The 83-page report, "Security Guidance for Critical Areas of Focus in Cloud Computing," outlines 15 areas or domains that need to be addressed, spotlighting two in particular: governance and operations within the cloud.
The report outlines the framework that makes up many cloud computing architectures and then identifies three delivery models: Infrastructure as a Service (IaaS), Platform as a Service (PaaS) and Software as a Service (SaaS). It also addresses governance and risk management issues encountered by companies and service providers. It recommends that service providers conduct regular third-party risk assessments and make the results available to customers.

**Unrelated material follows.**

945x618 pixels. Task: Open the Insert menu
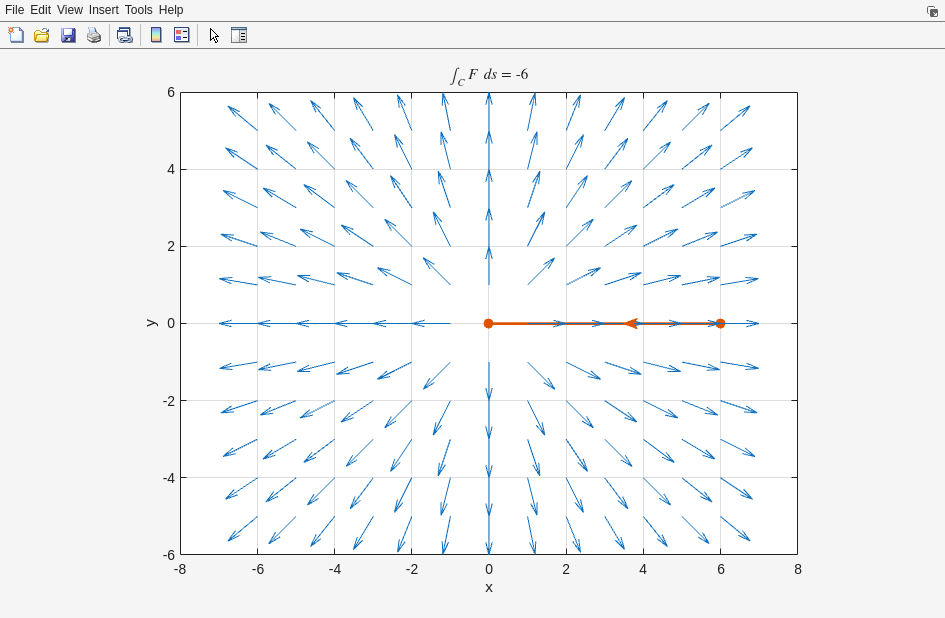click(103, 10)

Other domains addressed in the report include compliance and audit, recommending service providers adhere to SAS 70 Type II audits and ISO 27001 certifications, as well as a greater uniformity in comprehensive certification scoping. Encryption and key management, storage issues, application security concerns and virtualization security problems are also addressed in detail.

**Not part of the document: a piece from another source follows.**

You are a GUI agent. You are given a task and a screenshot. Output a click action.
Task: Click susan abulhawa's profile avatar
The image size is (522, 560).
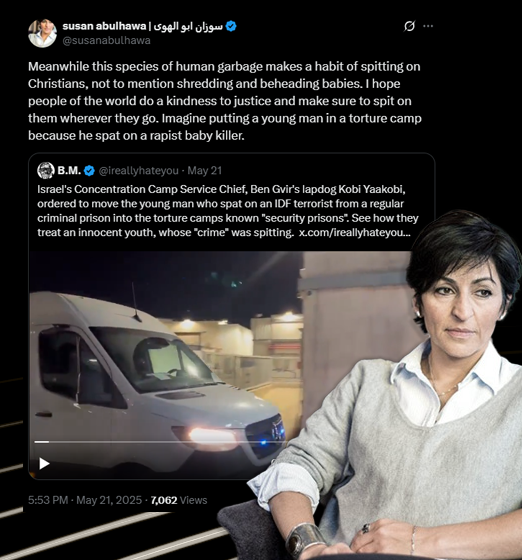pos(42,33)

The fledgling organization launched this week at the 2009 RSA Conference to raise awareness about cloud computing security issues. In a presentation Wednesday, Jim Reavis, president of Reavis Consulting Group LLC and co-founder of the non-profit alliance, said the report should offer guidance to organizations implementing virtualization or seeking out a cloud computing provider.
"We selected the domains based on strategic and tactical pain points where virtualization is an important building block for cloud computing and governance domains are more broad and strategic," Reavis said.
During the last several years, companies have raced to implement virtualization or move data to cloud service providers, hoping to cut server management costs. Reavis said the Cloud Security Alliance plans to host events throughout the year to offer expert advice on cloud security issues, as well as provide additional reports outlining best practices for cloud computing implementations.
Dave Cullinane, CISO and vice president of global information security at eBay Inc., serves as one of the organization's advisors. At the RSA presentation, Cullinane said his firm was an early adopter of cloud computing and encountered a lack of information or best practices about securing data in the cloud.
"I thought it was time we start getting in front of this and at least look at it in terms of the security perspective," Cullinane said. "What we tried to do is take all the brilliant minds we had access to and get their ideas together."
Also serving as an advisor to the organization is Jerry Archer, vice president and CISO of Intuit Inc. Archer said Intuit saw that cloud computing was inevitable and currently uses it within its research and development organization.
"Today its experimental, but given the amount of personally identifiable information and transaction data, it's incredibly important to make sure that it's secure," Archer said. "It's important to make sure that you can understand what's going on in the cloud and manage the incidents and all the other issues going on in there."
Reavis said the organization would be all-inclusive and currently has a broad spectrum of members from individuals passionate about cloud security issues to vendors such as Microsoft, PGP Corp., Qualys Inc., Zscaler Inc. and others.
"We are not security people with our heads in the sand wanting this issue to pass by," Reavis said. "This is something that we believe is an inevitable transformation in computing."